Building Your Own Cloud: ITL Control Plane Alpha
Introducing the ITL Control Plane — a baby wolf taking its first steps in building a proper cloud abstraction layer before touching any servers.
ITL Control Plane Dashboard showing 374 resources, 6 tenants, all managed through a unified abstraction layer
This is alpha. A baby wolf. A first breath of something that might grow into a full-fledged platform, or crash spectacularly trying. Either way, we’re building it in public.
The ITL Control Plane is my attempt at solving a problem I’ve encountered in every enterprise I’ve worked with: how do you manage diverse infrastructure without drowning in bespoke scripts and tribal knowledge?
The Problem: Building Your Cloud Wrong
Most people think “building your own cloud” means spinning up servers, configuring hypervisors, and wrestling with networking. That’s the data plane. And jumping straight there is a recipe for an unmaintainable mess.
Before you deploy your first VM, you need answers to:
- Who can create resources? (Identity, roles, permissions)
- How do you organize them? (Tenants, subscriptions, resource groups)
- How do you track what exists? (Metadata, relationships, lineage)
- How do you audit changes? (Activity logs, compliance trails)
- How do you scale governance? (Policies, management groups, hierarchies)
Azure, AWS, and GCP all solved these problems first. Their control planes (the abstraction layer) came before the servers. We’re following the same path.
The Abstraction Layer: ARM-Style Resource Hierarchy
ITL Control Plane implements a hierarchical resource model inspired by Azure Resource Manager (ARM):
┌─────────────┐
│ Tenant │ (Organization boundary)
└──────┬──────┘
│
┌────────────┼────────────┐
│ │ │
┌────────▼─────┐ ┌────▼────┐ ┌─────▼─────┐
│ Management │ │ Mgmt │ │ Mgmt │ (Governance scope)
│ Group │ │ Group │ │ Group │
└──────┬───────┘ └────┬────┘ └─────┬─────┘
│ │ │
┌──────▼──────┐ ┌────▼────┐ ┌────▼────┐
│ Subscription│ │ Sub │ │ Sub │ (Billing/isolation)
└──────┬──────┘ └────┬────┘ └────┬────┘
│ │ │
┌──────▼──────┐ ┌────▼────┐ ┌────▼────┐
│ Resource │ │ RG │ │ RG │ (Logical grouping)
│ Group │ │ │ │ │
└──────┬──────┘ └────┬────┘ └────┬────┘
│ │ │
Resources Resources Resources (VMs, databases, etc.)
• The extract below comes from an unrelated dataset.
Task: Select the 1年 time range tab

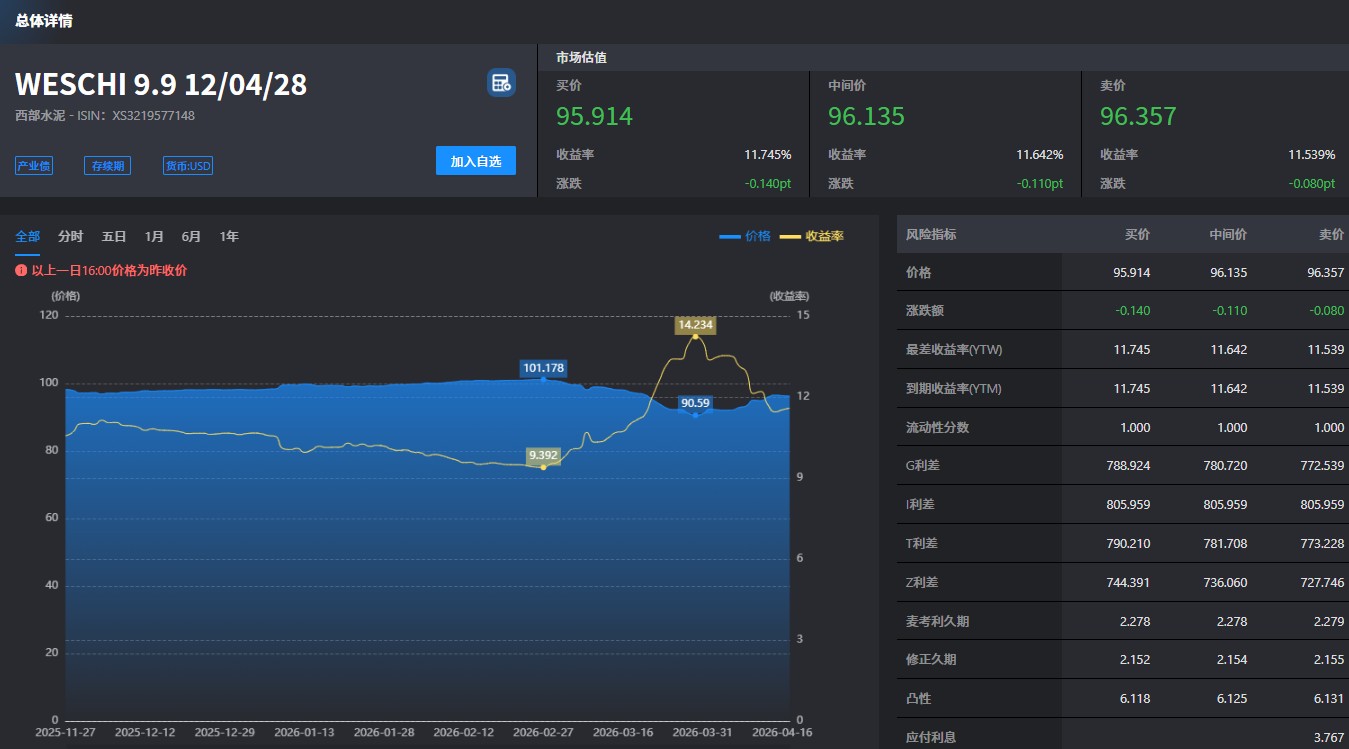Action: [229, 237]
Every resource has a hierarchical ID that tells you exactly where it lives:
/tenants/kadaster/managementgroups/kadaster-platform/subscriptions/sub-prod/resourcegroups/rg-app/providers/ITL.Compute/virtualmachines/vm-web-01
This isn’t just organization — it’s queryable, auditable, and policy-attachable. Want to block certain resource types in production subscriptions? Attach a policy at the management group level. Need to audit who created what in the last 30 days? Query the activity log with the tenant scope.
What’s Working (The Dashboard Tour)
Let me show you what’s actually functional in this alpha.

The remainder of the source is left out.